Les envies ne sont plus des caprices soumis à des pulsions infinies, bourgeons de promesses qui ne donneront jamais les fleurs dont le parfum est exquis, mais pourriront parce que personne ne sera là pour les contempler, s'extasier et partager le spectacle de leur subtile beauté.
Les rêves ne sont plus des fantasmes qui ne réussiront pas à se réaliser, troubles doubles dans des glaces couvertes de buées et qui n'esquissent que l'ombre de ce qu'ils pourraient offrir si on décidait de les laisser s'exprimer, effaçant d'un geste tout ce qui les contrariait et bridait leurs potentialités.

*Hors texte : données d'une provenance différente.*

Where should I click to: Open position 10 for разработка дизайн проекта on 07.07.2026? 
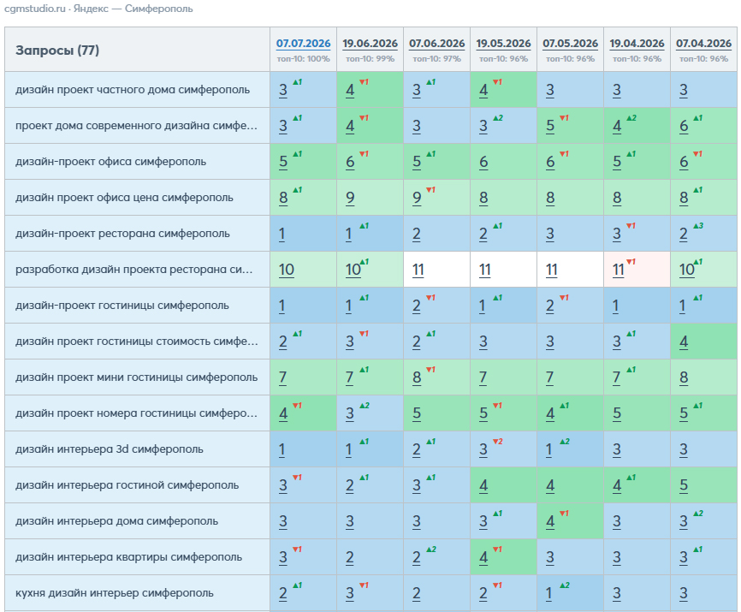point(287,270)
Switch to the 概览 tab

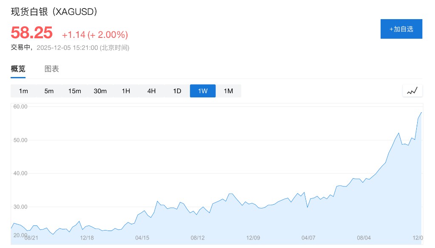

Dans ces clameurs qui montent sans discontinuer, je distingue les cris ou les pleurs, les joies ou les peurs, cette foisonnance de sentiments qui fait que l'on se tient vivant ou que l'on creuse la tombe de son propre enterrement. La multitude des choix de chacun expose aujourd'hui ce que sera demain, mort ou vie, jour ou nuit.

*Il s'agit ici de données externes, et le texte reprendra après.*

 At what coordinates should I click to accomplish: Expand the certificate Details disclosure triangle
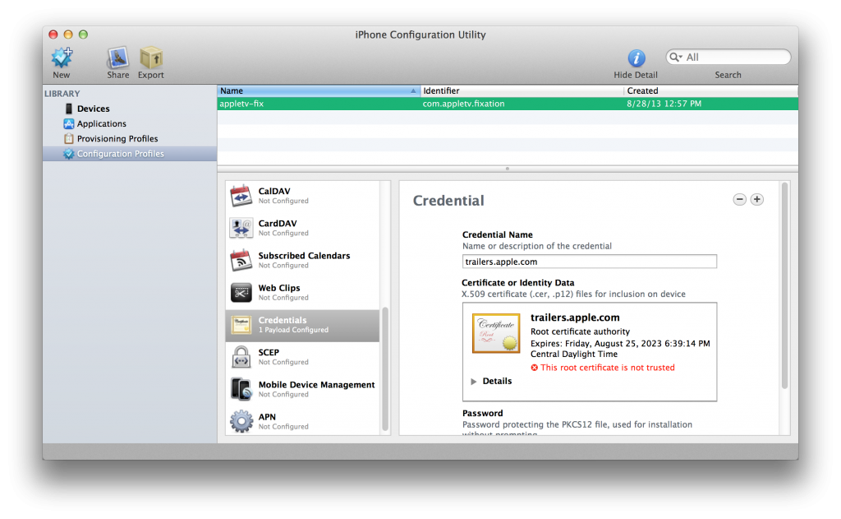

Le passage du temps n'a plus de signification au centre de ces mutations. Il ne représente plus qu'un élément imparfait qui déséquilibre la perception de la réalité, métronome mal calibré dont le rythme ne correspond plus à la musique qui est jouée, en retard ou en avance, voire totalement désordonnée, dans l'urgence ou le différé avéré, mais tout sauf juste dans ce qu'il doit entraîner.
Les rencontres qui s'enchaînent n'ont plus la même saveur qu'elles avaient, brouillard constitué d'une myriade de spectateurs dont l'objectif demeure autocentré, loin de l'échange et de la découverte qui pourrait s'initier, motivé par le besoin et la nécessité, non plus le plaisir simple de se tenir la main et de partager. Ce constat n'appelle qu'à l'exigence d'une complète liberté, pour n'accueillir que celui ou celle prêts à aimer.
Les projets n'ont plus l'ambition qui leur était donnée, confettis éparpillés dans le vent de l'instabilité, de la myriade de possibilités, de l'embarras des potentialités. À la place se découvre tout ce que l'on avait ignoré, chance et providence qui se dévoilent parce que plus rien n'est planifié, mais ouvert à la surprise et à la spontanéité, abondance de réussites et de célébrations méritées.

À cette place que j'ai choisi d'occuper, je souris de l'espérance qui m'a portée, dans ces épreuves que j'ai traversées, seul mais entouré, triste mais consolé, perdu mais guidé, non par ceux en qui je croyais, mais ces autres qui m'ont sauvé, ceux dont je ne soupçonnais pas l'amour et la générosité, parce que j'étais persuadé de m'être fourvoyé, alors que je tenais dans mes mains le trésor que je cherchais, et qu'enfin, je l'ai embrassé, pour l'offrir au monde entier.

À cette place que j'assume en totalité, je ris de ma victoire sur mes doutes et ma vulnérabilité. Je sais enfin quelle est ma route et où elle peut me mener, tant que la joie sera à mes côtés, compagne précieuse et divine qui ne m'a jamais abandonné et que je chéris de retrouver en totalité, flamme précieuse et heureuse  ; et je me promets de ne plus la quitter, de la garder en mon cœur, émerveillé du bonheur d'exister. Il est temps de montrer à l'Univers que je suis l'alchimiste dont la transmutation est arrivée.